## [Entries shown]
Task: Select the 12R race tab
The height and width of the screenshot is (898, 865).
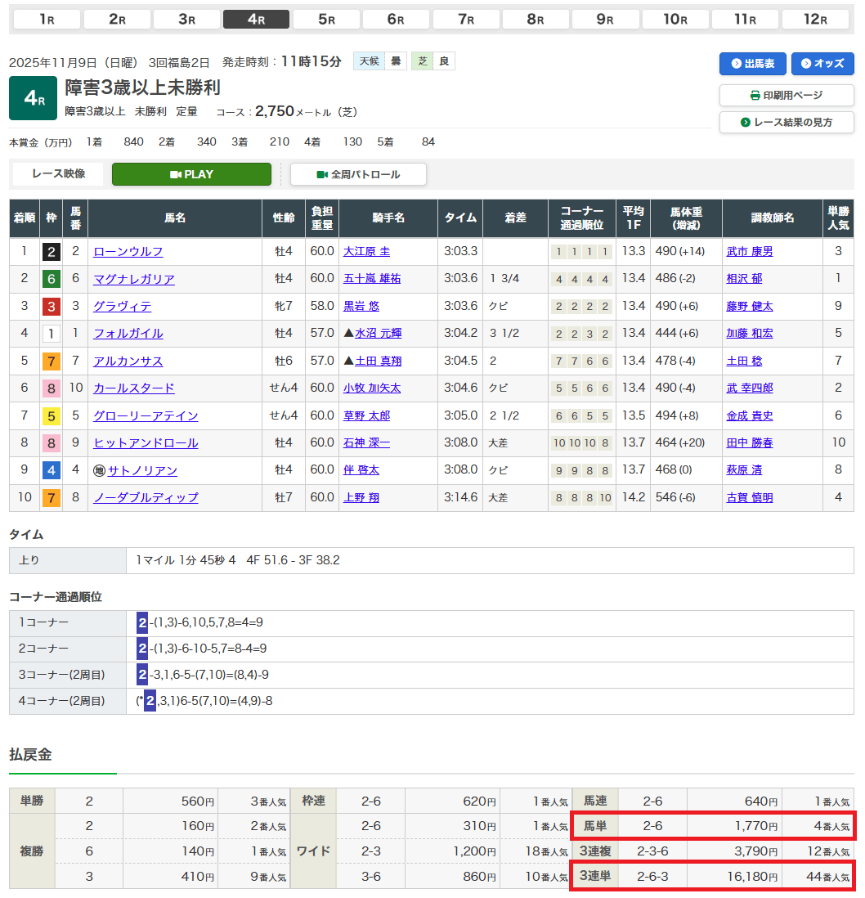Action: pyautogui.click(x=815, y=20)
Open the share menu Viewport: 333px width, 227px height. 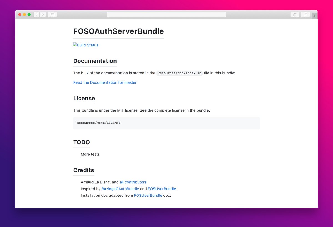pyautogui.click(x=294, y=14)
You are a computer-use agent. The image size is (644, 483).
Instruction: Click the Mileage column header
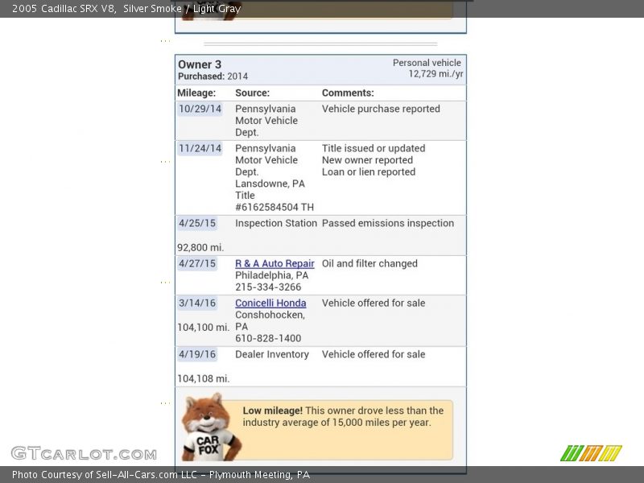pos(196,93)
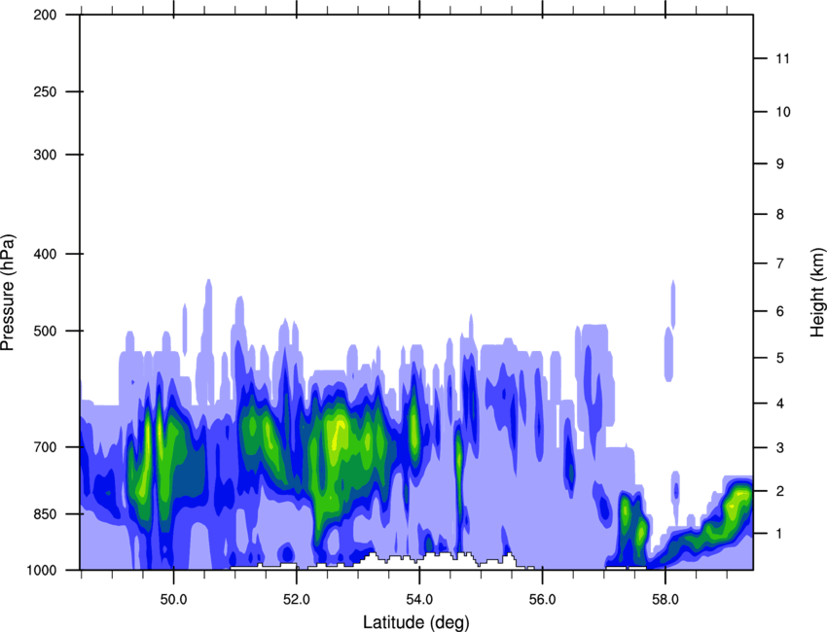Click the 11 km height tick label
827x632 pixels.
(x=782, y=58)
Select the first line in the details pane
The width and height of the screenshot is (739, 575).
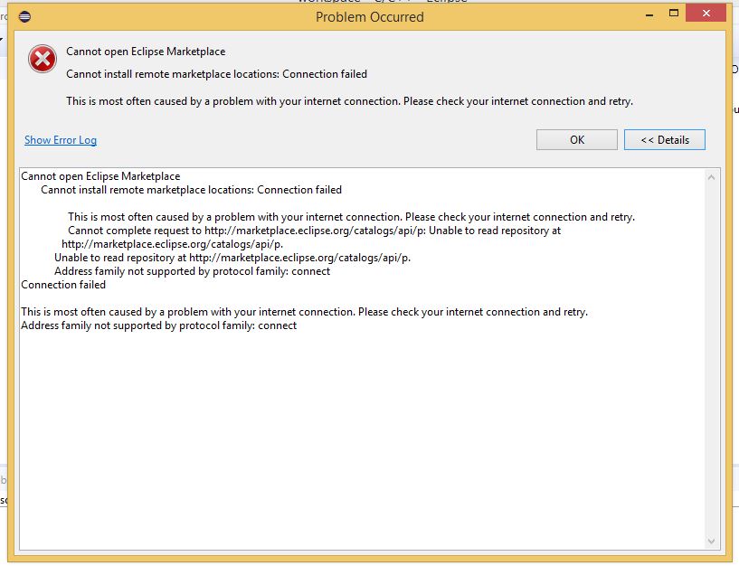point(100,176)
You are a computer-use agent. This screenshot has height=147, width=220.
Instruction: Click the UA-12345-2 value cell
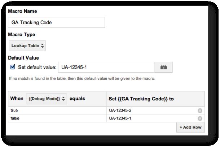coord(152,111)
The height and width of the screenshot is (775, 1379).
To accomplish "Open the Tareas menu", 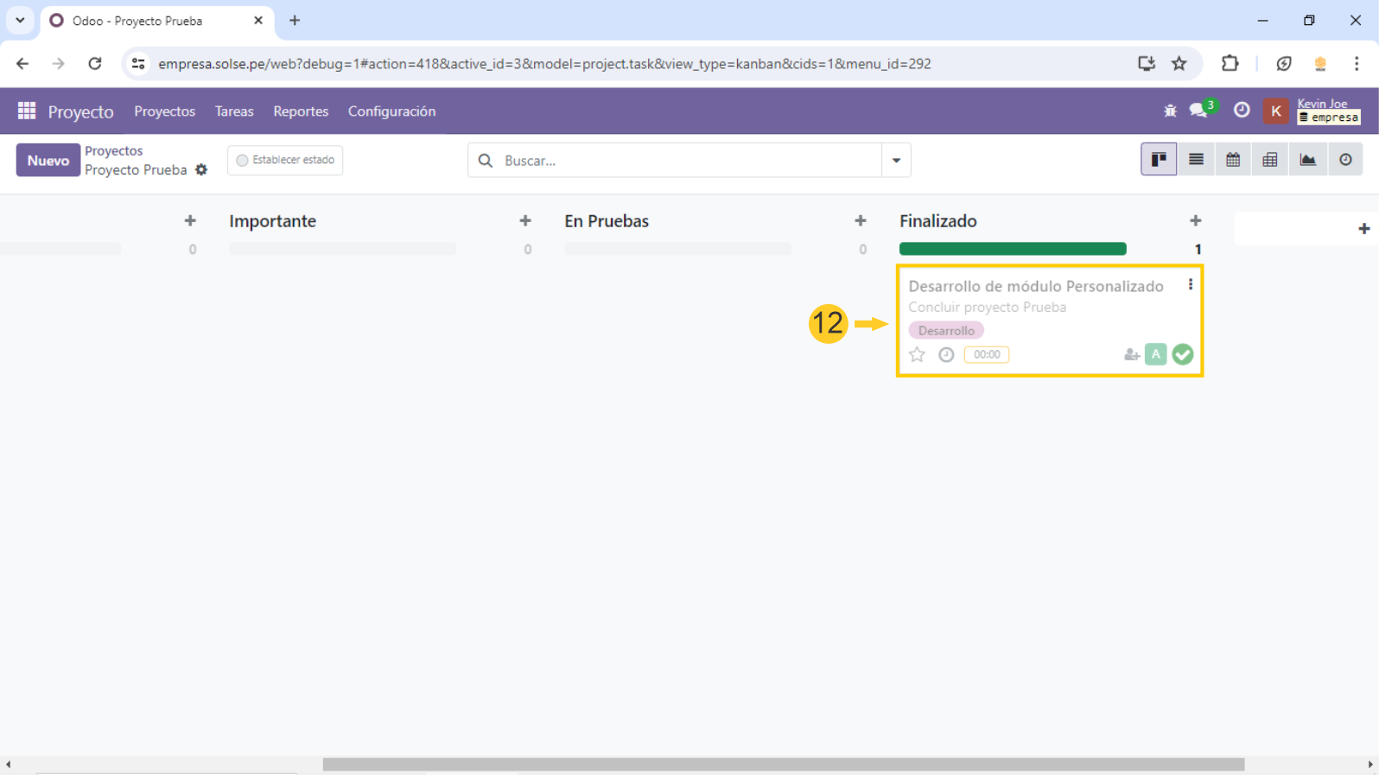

## [How to complete this task]
The lines to reproduce run from the line containing "You are a computer-use agent. This" through the last line of the records above, both included. Copy them exactly and drop the pictures.

## [Output of the task]
You are a computer-use agent. This screenshot has height=147, width=220.
Instruction: Click the UA-12345-2 value cell
coord(152,111)
The height and width of the screenshot is (775, 1379).
To accomplish "Open the Tareas menu", 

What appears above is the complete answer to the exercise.